Der Tiefpunkt der Zürcher Drogenszene Fixer am Letten in den 1990er Jahren..JPG

Keystone

Die Schweiz war mit ihrer Drogenpolitik weltweit Vorreiterin, doch diese Rolle verliert sie zunehmend – besonders, was die Legalisierung von Cannabis angeht. So können beispielsweise in Uruguay Konsumenten mit einem Cannabis-Ausweis in der Apotheke monatlich 40 Gramm beziehen. Auch einzelne Staaten in den USA oder Holland, Spanien und Portugal regeln den Cannabiskonsum liberaler. Unter anderem ist dort der Konsum straffrei.

Felix Gutzwiller, Zürcher FDP-Ständerat, hatte sich über Jahre für eine progressive Drogenpolitik starkgemacht und ist überzeugt: «Beim Thema Heroin ist die Schweiz vorn mit dabei, doch im Umgang mit Cannabis stagniert die Schweizer Drogenpolitik.» Nachdem das Parlament im Jahr 2003 eine Änderung des Betäubungsmittelgesetzes bachab schickte, seien die Fronten unverändert. «Dabei gibt es nur diesen Weg aus der Illegalität.»
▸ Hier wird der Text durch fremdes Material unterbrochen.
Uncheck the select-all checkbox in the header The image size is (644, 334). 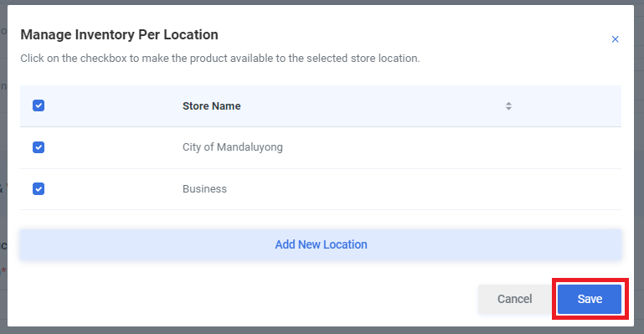39,105
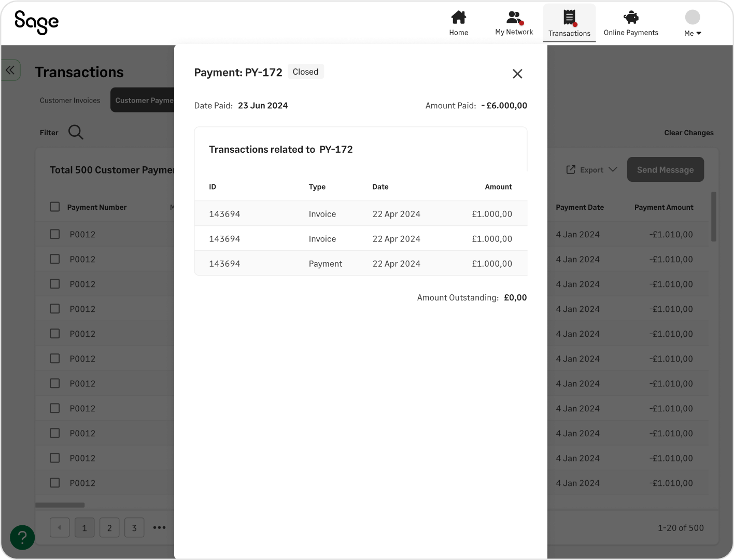Tick the checkbox on the last visible row

click(x=54, y=482)
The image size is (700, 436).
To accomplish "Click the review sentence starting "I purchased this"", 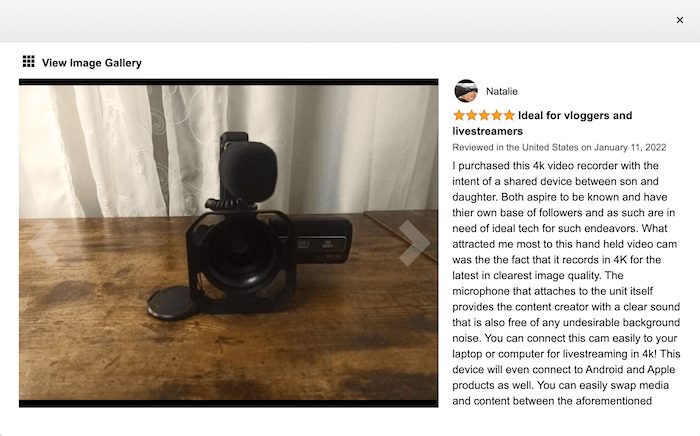I will tap(555, 166).
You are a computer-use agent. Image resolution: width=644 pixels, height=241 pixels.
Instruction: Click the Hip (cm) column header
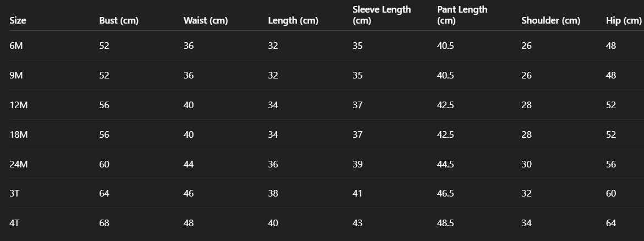pyautogui.click(x=624, y=21)
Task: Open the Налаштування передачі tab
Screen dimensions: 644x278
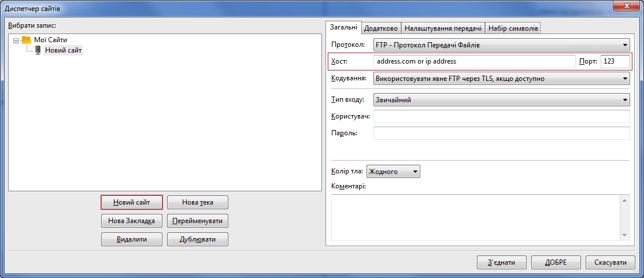Action: (443, 28)

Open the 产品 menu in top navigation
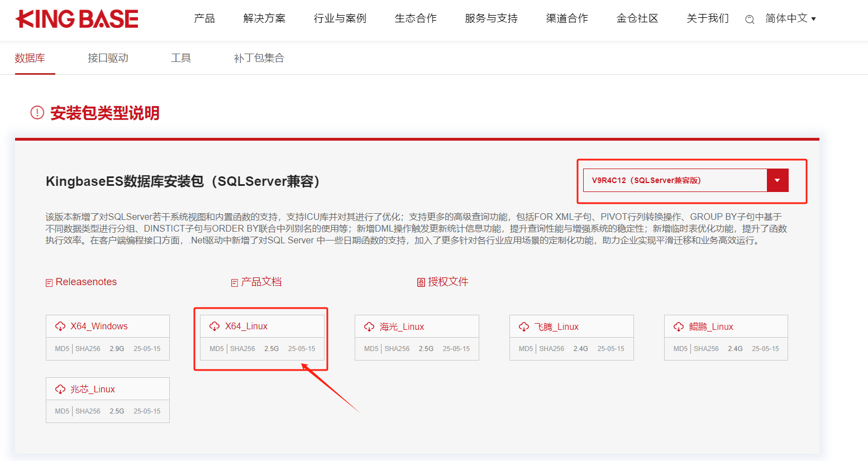coord(204,19)
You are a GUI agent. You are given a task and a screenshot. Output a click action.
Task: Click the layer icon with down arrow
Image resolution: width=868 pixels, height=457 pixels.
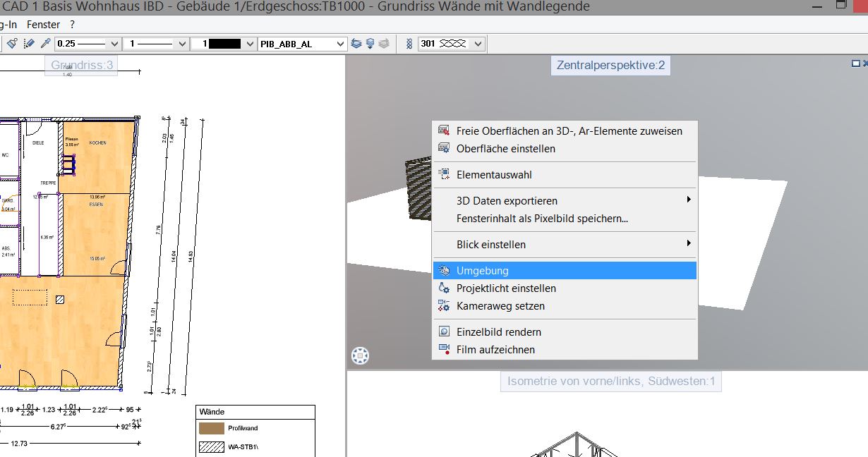tap(370, 44)
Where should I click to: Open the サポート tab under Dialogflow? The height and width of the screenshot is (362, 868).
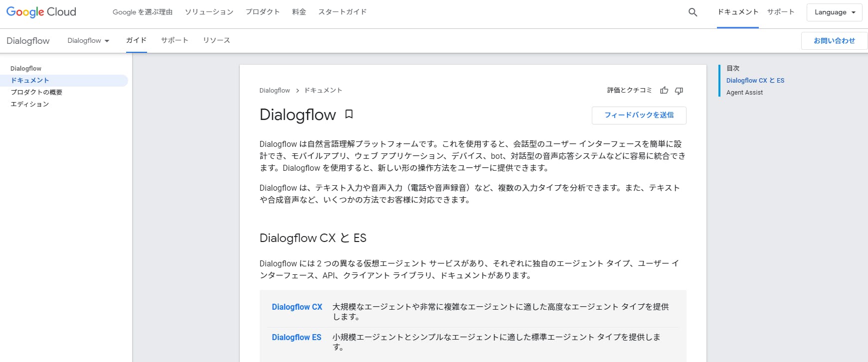coord(174,40)
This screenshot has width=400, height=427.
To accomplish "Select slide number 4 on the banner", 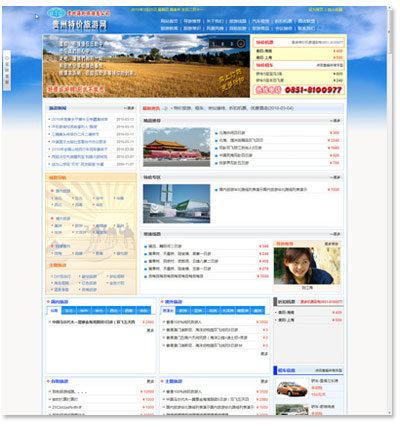I will pos(241,44).
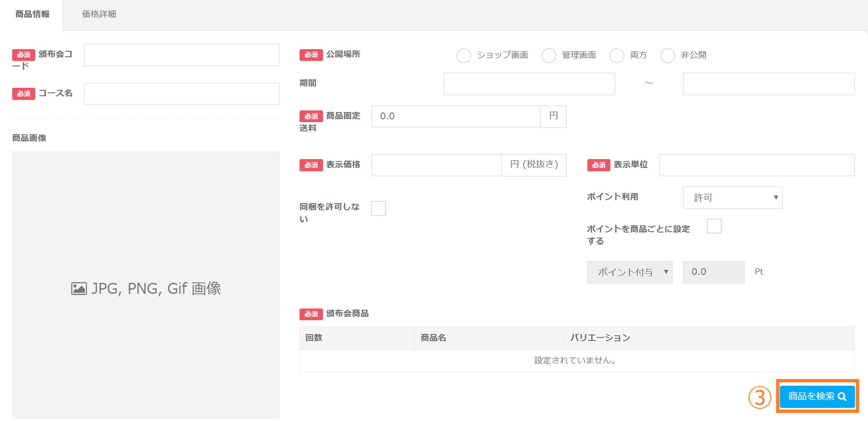
Task: Focus the コース名 text field
Action: 181,94
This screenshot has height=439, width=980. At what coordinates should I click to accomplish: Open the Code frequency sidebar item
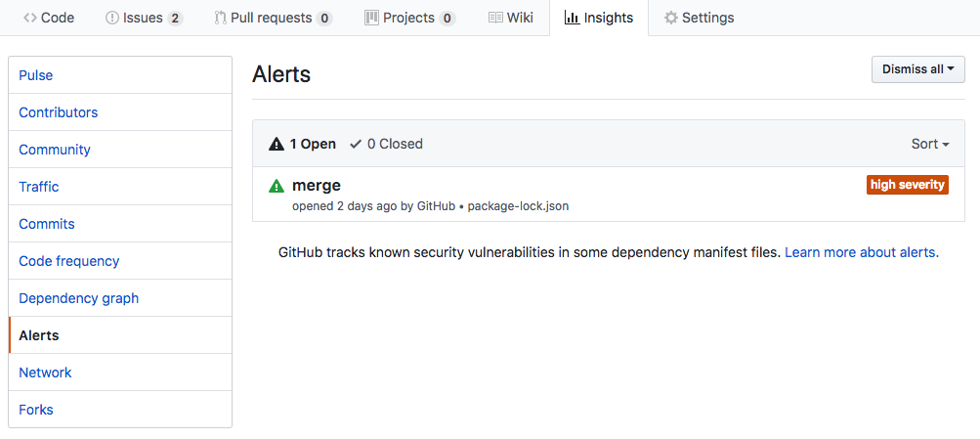pyautogui.click(x=120, y=261)
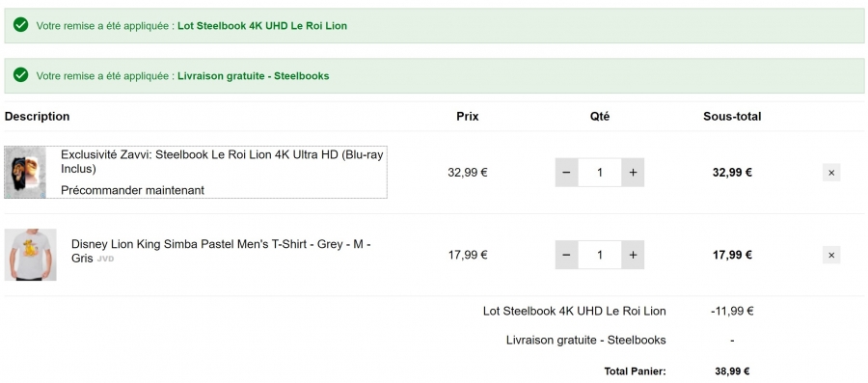Click the green checkmark of Lot Steelbook notice
Viewport: 868px width, 383px height.
point(21,25)
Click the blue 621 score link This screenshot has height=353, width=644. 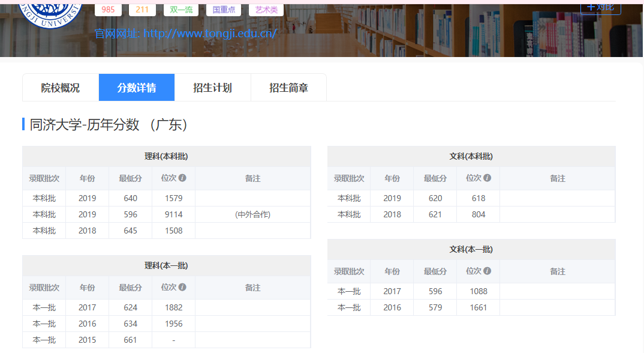tap(435, 214)
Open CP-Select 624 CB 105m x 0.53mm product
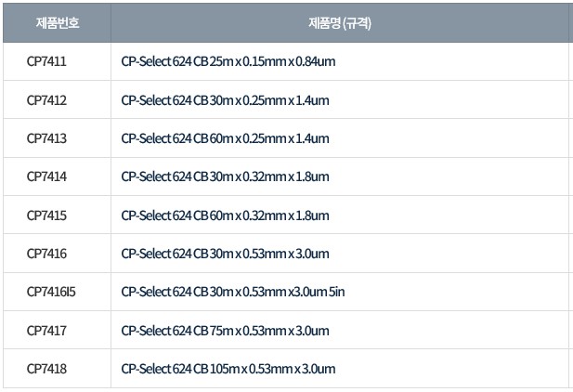Image resolution: width=573 pixels, height=392 pixels. point(228,369)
Gleich sieht es Alfred Heer, Zürcher SVP-Nationalrat, der lange gegen jegliche Liberalisierung gewesen war. «Von mir aus könnte man alle Drogen freigeben. Konsequenterweise müssten die Konsumenten dann aber für die gesundheitlichen Folgen selbst aufkommen und nicht der Staat», sagt Heer. Bis es so weit ist, wird es wohl dauern. Es fehle der Druck, sagt Frank Zobel von SuchtSchweiz. «Die Bilder der offenen Drogenszene haben damals alle wachgerüttelt. Es ging um Leben oder Tod», die Legalisierung von Cannabis sei mehr eine Gesellschaftsfrage.